My issue with this is that you're using exceptions for control flow. A user not being valid is expected (duplicate username). A password not matching a regex is also expected.

Then, in general (not seen here as there are no types), I like to use a lot of types in my code. The incoming user would be of type UnvalidatedUser, whereas the return type of this function would be StoredUser or something like that to distinguish the incoming user type with the outgoing. I like to attach semantics to a type, not to conditions: https://existentialtype.wordpress.com/2011/03/15/boolean-bli...

aleksiy123 · 10 months ago

I would add one suggestion/comment. Use a known set of standard error codes and not a unique error code/error type for each new situation.

Error codes are there to hint to clients/callers what action they should potentially take (retry?, backoff)

Don't make callers handle 100s of different potential error codes/types.

If the whole internet can work with 70 your app can work with less.

All of google uses less than 20

https://github.com/googleapis/googleapis/blob/master/google/...

Put more specific information in the error message or a secondary status code.

johnfn · 10 months ago

That's a great point, I didn't even think of that. I would use error types as well, yes.

jansommer · 10 months ago

It's a good point, especially because different return types is well supported in TS.

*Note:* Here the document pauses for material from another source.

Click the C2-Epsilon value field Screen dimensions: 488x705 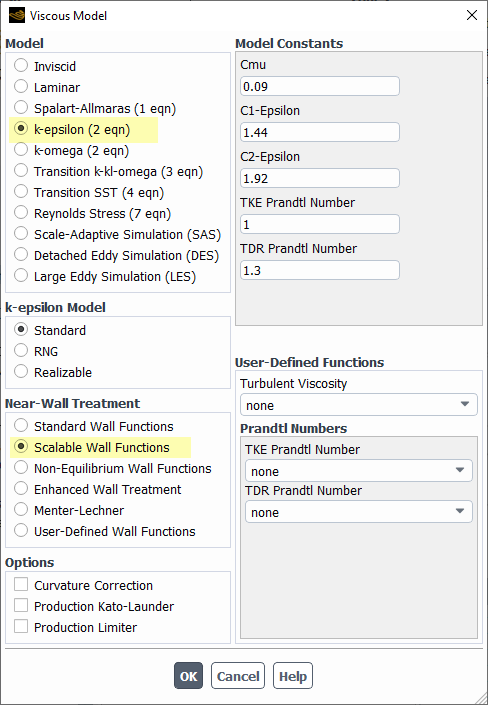pyautogui.click(x=320, y=178)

I made the same in plpgsql recently and opted for returning an implicit union of UserSession | Error, by returning UserSession in the signature and raising errors in the function. The alternative was to return json where you'd have to look at the body of the function to figure out what it returns (when successful), as opposed to the signature.

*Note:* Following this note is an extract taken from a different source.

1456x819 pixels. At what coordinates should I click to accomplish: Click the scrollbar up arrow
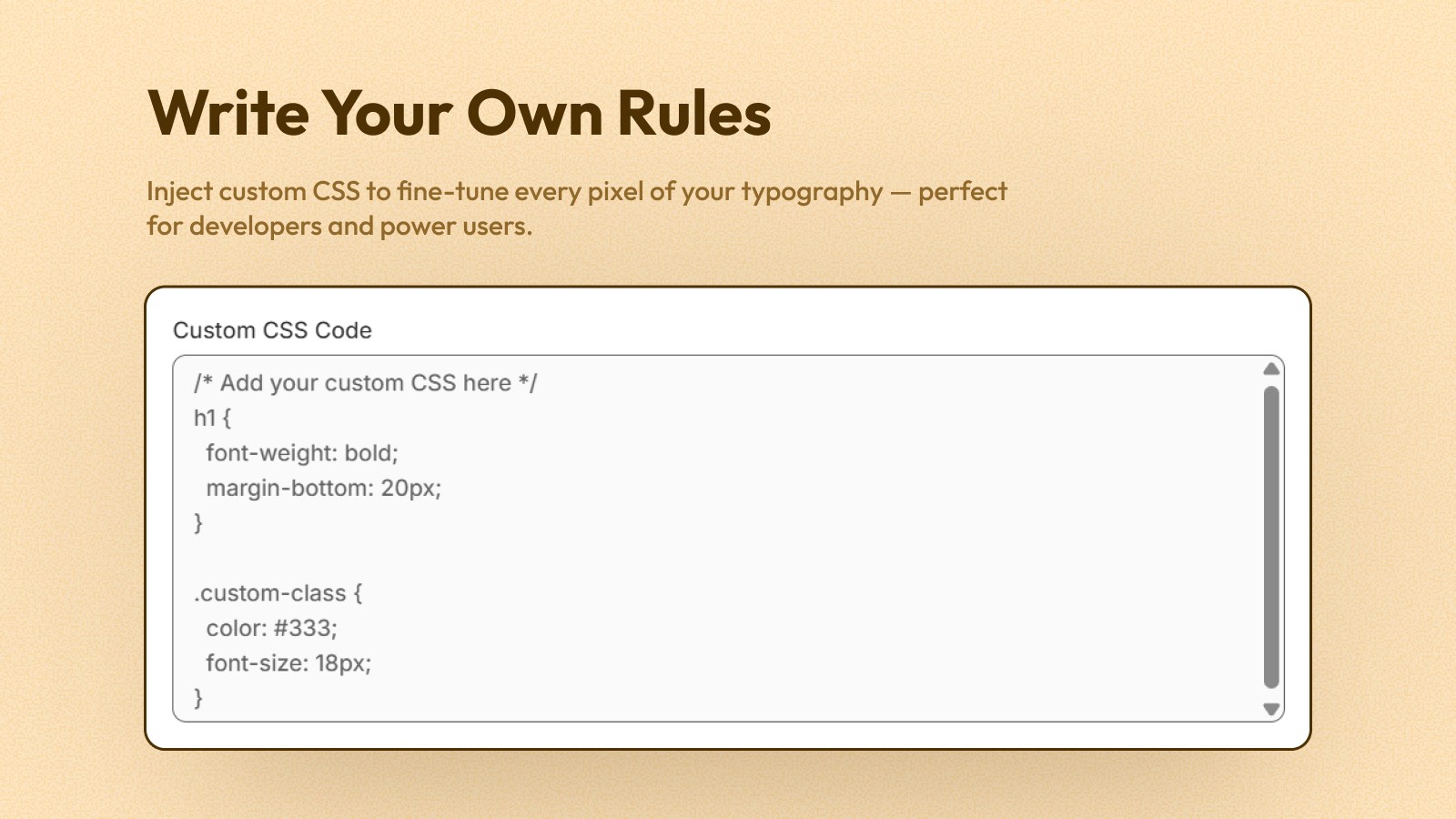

I'm not sure if I'm striking the right balance. Yes, the signature is "self-documenting" - until you hit an error!

rerdavies · 10 months ago

My issue with that is that absolutely NOTHING will ever convince me that returning error codes is a better idea than throwing exceptions. And that you seem to be using 'expected' in some weird cargo-culty sense of the word. An invalid user name is an error, not an expected case.

jagged-chisel · 10 months ago

“ Don't use a bunch of tiny functions. This makes it harder for future eng to read the code …”

This is where the naming things bit comes in. You name the function correctly, then when the body is read to understand that it works as named, you can remove that cognitive complexity from your brain and continue on. Once you’ve built trust in the codebase that things do what they claim, you can start getting a top-down view of what the code does.

That is the power of proper abstraction.

johnfn · 10 months ago

I don't know. I really don't see any clarity improvements between, `user.password.length >= 8 && passwordRules.every((rule) => rule.test(user.password))` and `validatePassword(password)`. What if you want to add that the password must contain one special character? You don't actually know, by reading the name "validatePassword", if that work has already been done or not. You need to go read the function definition and check. And so even for such a small function, there is no name that you can choose to truly do what you claim and "remove the cognitive complexity from your brain".

Once a function gets to a certain threshold of size and reuse, I tend to agree with you. But I think that threshold is quite large - like at least 40-50 lines, or reused at least 3 times.

dietr1ch · 10 months ago

Abstraction is way better, I don't really want to know how the password is validated unless I know I'm facing issues with validation (which proper logging tells you about before you even dive into the code).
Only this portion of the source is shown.